JC
Foi uma questão de última hora, não tinha pensado em máscara de carnaval. Com a barba já a pedir tesoura pensei que só podia escolher um de dois personagens, ou ia de Che ou de Cristo. Escolhi o segundo, mais facilmente reconhecivel, mais interessante de representar talvez, e definitivamente mais a ver com a época.
Túnica, cabeleira comprida, corda, coroa de espinhos, sem maquilhagem, pose serena, in charachter durante 4 horas a noite inteira.

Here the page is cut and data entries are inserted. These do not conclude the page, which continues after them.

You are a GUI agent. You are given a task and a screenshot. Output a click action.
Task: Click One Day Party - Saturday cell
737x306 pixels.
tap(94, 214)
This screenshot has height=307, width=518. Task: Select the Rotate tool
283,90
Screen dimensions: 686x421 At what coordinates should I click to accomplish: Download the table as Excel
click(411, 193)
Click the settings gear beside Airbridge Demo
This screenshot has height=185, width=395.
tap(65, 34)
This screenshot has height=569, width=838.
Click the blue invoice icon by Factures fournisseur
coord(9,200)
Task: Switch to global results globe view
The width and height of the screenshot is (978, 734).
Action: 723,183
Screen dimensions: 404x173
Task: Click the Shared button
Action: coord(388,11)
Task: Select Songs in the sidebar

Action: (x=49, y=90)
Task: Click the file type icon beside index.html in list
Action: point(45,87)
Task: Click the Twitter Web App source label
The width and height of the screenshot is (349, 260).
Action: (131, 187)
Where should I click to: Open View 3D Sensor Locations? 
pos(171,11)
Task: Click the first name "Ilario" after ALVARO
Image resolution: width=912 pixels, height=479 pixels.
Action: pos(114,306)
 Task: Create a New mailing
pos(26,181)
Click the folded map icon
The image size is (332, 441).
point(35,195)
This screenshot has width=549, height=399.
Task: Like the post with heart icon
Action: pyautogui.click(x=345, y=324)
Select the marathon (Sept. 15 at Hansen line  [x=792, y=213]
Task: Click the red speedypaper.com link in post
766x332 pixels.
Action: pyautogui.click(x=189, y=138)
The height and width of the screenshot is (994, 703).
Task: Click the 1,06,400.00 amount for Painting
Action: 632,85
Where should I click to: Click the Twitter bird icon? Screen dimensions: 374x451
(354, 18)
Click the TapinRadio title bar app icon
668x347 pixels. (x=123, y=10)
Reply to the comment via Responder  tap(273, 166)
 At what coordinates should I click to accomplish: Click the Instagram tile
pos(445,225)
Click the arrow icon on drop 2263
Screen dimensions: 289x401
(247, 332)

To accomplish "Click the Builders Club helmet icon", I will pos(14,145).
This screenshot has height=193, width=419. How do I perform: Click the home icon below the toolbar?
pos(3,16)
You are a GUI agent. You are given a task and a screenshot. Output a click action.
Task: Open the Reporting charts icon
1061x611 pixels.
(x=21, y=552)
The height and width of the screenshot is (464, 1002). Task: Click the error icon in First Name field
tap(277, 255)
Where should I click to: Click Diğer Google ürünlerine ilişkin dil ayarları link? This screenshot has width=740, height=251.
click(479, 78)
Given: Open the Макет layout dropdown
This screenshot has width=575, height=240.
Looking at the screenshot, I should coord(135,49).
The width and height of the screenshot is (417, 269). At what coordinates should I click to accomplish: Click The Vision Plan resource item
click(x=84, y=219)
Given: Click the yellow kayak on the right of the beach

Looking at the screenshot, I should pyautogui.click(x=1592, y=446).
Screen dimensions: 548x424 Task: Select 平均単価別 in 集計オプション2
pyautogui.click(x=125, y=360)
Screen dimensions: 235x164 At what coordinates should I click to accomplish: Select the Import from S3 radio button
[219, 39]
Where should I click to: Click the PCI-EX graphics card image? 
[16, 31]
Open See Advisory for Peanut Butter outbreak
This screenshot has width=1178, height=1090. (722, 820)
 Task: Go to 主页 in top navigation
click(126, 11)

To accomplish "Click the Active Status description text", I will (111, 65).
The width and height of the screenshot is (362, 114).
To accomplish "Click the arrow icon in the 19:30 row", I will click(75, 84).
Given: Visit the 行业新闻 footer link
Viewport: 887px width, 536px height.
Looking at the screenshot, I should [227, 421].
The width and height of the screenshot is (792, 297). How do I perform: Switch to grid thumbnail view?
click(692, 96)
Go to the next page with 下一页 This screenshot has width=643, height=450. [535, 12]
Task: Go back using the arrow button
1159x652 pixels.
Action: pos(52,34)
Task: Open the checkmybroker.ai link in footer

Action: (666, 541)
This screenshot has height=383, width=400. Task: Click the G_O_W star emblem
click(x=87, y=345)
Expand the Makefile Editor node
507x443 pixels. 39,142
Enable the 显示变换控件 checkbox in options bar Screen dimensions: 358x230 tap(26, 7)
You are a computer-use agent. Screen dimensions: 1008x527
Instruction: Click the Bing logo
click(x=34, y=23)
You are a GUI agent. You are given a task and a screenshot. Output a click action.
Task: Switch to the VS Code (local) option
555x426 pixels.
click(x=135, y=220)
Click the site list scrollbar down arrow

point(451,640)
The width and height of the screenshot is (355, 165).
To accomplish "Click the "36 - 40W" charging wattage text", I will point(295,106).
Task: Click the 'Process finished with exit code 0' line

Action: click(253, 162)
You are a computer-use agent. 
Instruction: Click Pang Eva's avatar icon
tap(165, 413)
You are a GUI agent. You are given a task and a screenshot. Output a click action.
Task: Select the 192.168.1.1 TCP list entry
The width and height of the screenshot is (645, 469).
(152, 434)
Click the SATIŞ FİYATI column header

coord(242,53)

O que eu não tinha previsto era a reacção das pessoas. No carnaval no Bairro é normal que as pessoas se metam, o clima é de festa, as máscaras ajudam e o alcóol solta as línguas e os espíritos. Mas há certas personagens que tocam uma nota emocional maior que outros, e dê lá por onde der, Jesus Cristo é a figura central da sociedade ocidental. Era o único Cristo na rua, o que ajudou, no meio de trinta diabos, muitos travestis, palhaços, zorros, piratas e outros que tais, os comentários eram a rodos. A noite toda me pediam a benção, salvação, cada padre me chamava chefe, toda a gente brincava, falava, metia-se, pediam fotos, trocavam piropos. 4 horas em personagem. Foi divertido, há realmente coisas com que toda a gente se identifica.